As we begin, it should be noted that the discussion is fundamentally different from what it would be like in most, if not all, other advanced democracies, which punish pure hate speech. Consider the following definitions of punishable speech excerpted from the statutes of other nations:

  • statements “by which a group of people are threatened, derided or degraded because of their race, colour of skin, national or ethnic background” (Denmark)
  • attacks on “the human dignity of others by insulting, maliciously maligning or defaming segments of the population” (Germany)
  • “threatening, abusive or insulting words, or behavior” intended to “stir up racial hatred” or when “having regard to all the circumstances racial hatred is likely to be stirred up thereby” (the United Kingdom)

Why is this so different for us in the United States?

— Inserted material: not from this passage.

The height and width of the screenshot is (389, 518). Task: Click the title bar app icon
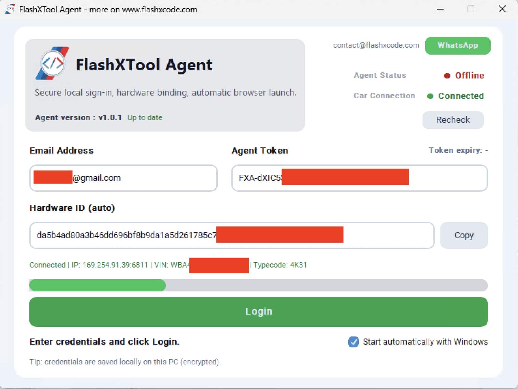point(10,9)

The context of hate speech and hate crimes is at the intersection of three sets of significant individual and societal rights and interests: (1) freedom of expression, (2) personal safety, and (3) personal dignity. How do we define something as amorphous as “personal dignity”? Consider the concept as developed by Jeremy Waldron in his important book, The Harm in Hate Speech. For Waldron, dignity is concerned with a person’s basic social standing and the interest in being recognized as “proper objects of society’s protection and concern.”1 If the right to one’s safety is inherently individualistic and about liberty, the right to one’s dignity is inherently comparative and about equality—to have one’s dignity respected is to be accorded the same basic social standing as any other member of the society. As Lyndon Johnson is said to have answered a question concerning the moral necessity for the Civil Rights Act of 1964, “A man has the right not be insulted in front of his children.”

Free expression as a core value, which extends to most hate speech

Analysis of hate speech and hate crimes is concerned with legitimate and significant rights on all sides, including the rights of both the speaker and the listener. We must proceed with great caution, protecting rights where we can and limiting rights only where we must.

Campuses are replete with competing interests. Colleges and universities cover a wide range of models and identities. But I believe that most, if not all, schools share a similar mission—to discover and create knowledge, and to transmit that knowledge through teaching and scholarship for the betterment of our local, national, and even international communities. For this mission, free expression and free inquiry are essential.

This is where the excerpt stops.